KOMİSYON KONUŞMASI

ERHAN USTA (Samsun) - Teşekkür ederim Sayın Başkan.

Değerli arkadaşlar, kanun teklifini veren değerli sayın milletvekili, sayın bürokratlar ve sayın basın mensupları; hepinizi saygıyla selamlıyorum.

Şimdi, geçen haftalarda görüştüğümüze benzer bir kanun teklifiyle yine karşı karşıyayız. 703 sayılı Kanun Hükmünde Kararname'yle yapılan bir kısım düzenlemelerin Anayasa Mahkemesi tarafından iptal edilmesi nedeniyle düzenleme ihtiyacı doğdu ve genel olarak bunlar önümüze getirilmiş durumda bu kanun teklifiyle. İptal gerekçeleri neydi Anayasa Mahkemesinin? Aslında, bunlar bilinemeyecek, kestirilemeyecek hususlar değildi; hep söylüyorum yani iktidar tarafı bunları önemsemiyor, "İptal edilsin. Anayasa'ya aykırı da olsa ben bu işlemi yaparım. Nasıl olsa epey bir vakit geçecek -mesela, bu işin 7'nci yılı- o vakte kadar Anayasa'ya aykırı bir şekilde düzenlemelerimizi yapmış oluruz." diyor. Anayasa Mahkemesi ne demiş? Demiş ki: "Yetki kanunu sana böyle bir yetki vermiyor kardeşim, niye böyle bir düzenleme yapıyorsun?" İptal etmiş. Anayasa Mahkemesi "Şu, şu, şu hususlar kanun hükmünde kararnameyle düzenlenemez." demiş, iptal etmiş. Anayasa Mahkemesindeki hukukçular bunu biliyor da idaredeki hukukçular bilmiyor mu? Bilmemeleri mümkün değil, dediğim gibi bile bile bunlar yapılıyor; bu davranış burada hem ülkeyi bir hukuk devleti olmaktan çıkartıyor hem de gereksiz işlerle bütün bir kamu bürokrasisi ve Meclis uğraşmış oluyor.

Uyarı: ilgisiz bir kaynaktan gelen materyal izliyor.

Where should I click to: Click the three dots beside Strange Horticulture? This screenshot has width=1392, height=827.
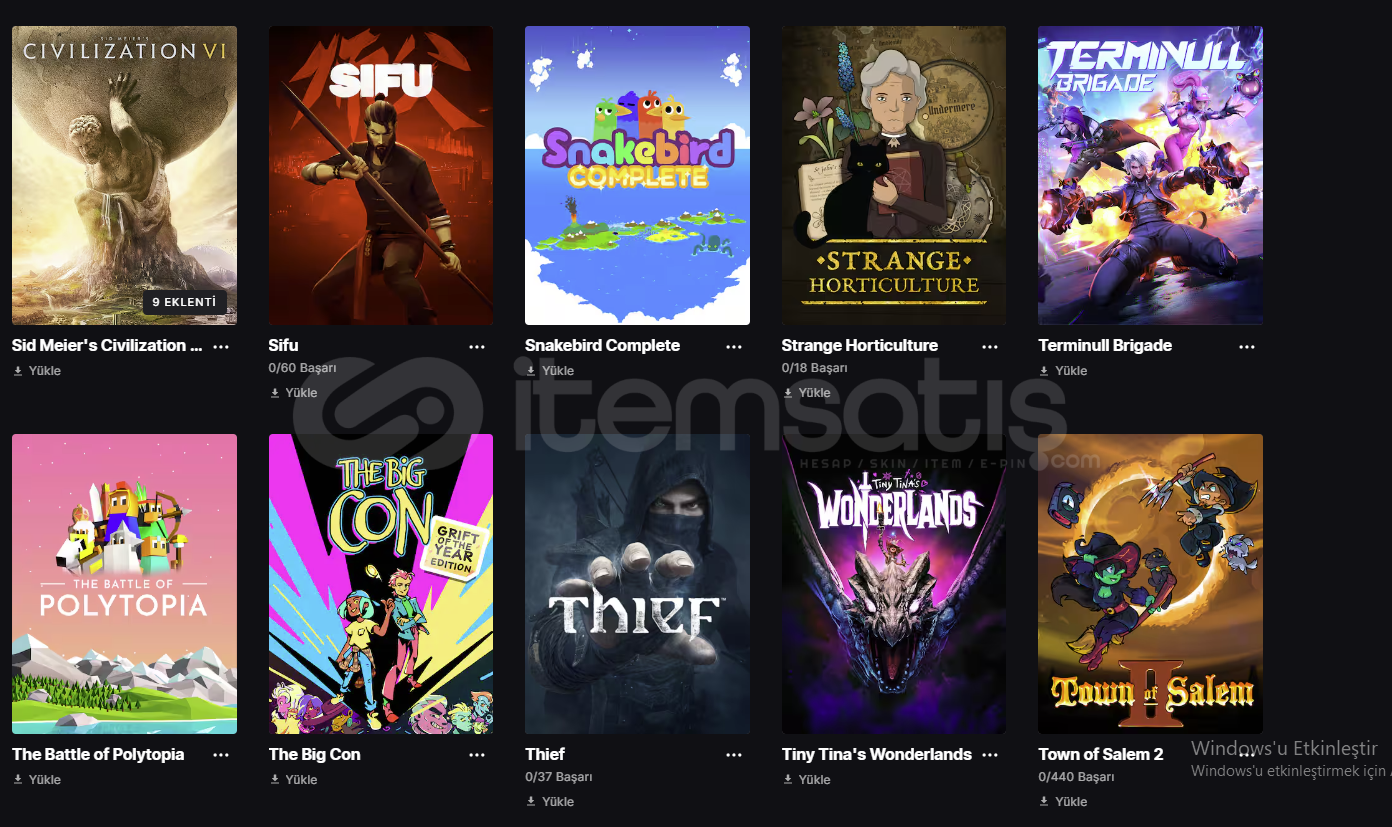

Şimdi, tabii, bu eleştirilerimizi biz geçen sefer de yaptık, o yüzden mümkün olduğu kadar hızlı geçeceğim fakat şimdi kanun teklifini veren arkadaş sistemi yine övmeye başlayınca tabii, o zaman sisteme ilişkin -bu yeni sisteme, Cumhurbaşkanlığı hükûmet sistemine ilişkin- birkaç kelime tekrar söyleme ihtiyacı ortaya çıkıyor. Şimdi, 2017'de Anayasa değişikliği olmuş, 9 Temmuz 2018'de sistem yürürlüğe girmiş fakat yapılan değişiklikler yani bu "sistem değişikliği" dediğimiz şeyde aslında yapılan işler yani uyum anlamında yapılan işler sadece ibare değişikliğinden ibaret arkadaşlar; "Başbakan" gördüğümüz yere "Cumhurbaşkanı" koymuşuz, işte "Hükûmet" gördüğümüz yere "Cumhurbaşkanı" yazmışız, bilmem şunun olduğu yere bu yazılmış filan yani mekanik değişiklikler yapılmış. İşin ruhuna ilişkin değişiklik yapılmış mı? Hayır, yapılmadı yani sistem hiçbir şekilde... "Bu yeni sistem devreye girsin." filan diye bir şeyimiz yok ama hiç olmazsa bir sistem değişikliği yapıldığı iddia ediliyorsa onun icabı olan her şeyin yapılması lazımdı ki bu ülkeye faydası olsun.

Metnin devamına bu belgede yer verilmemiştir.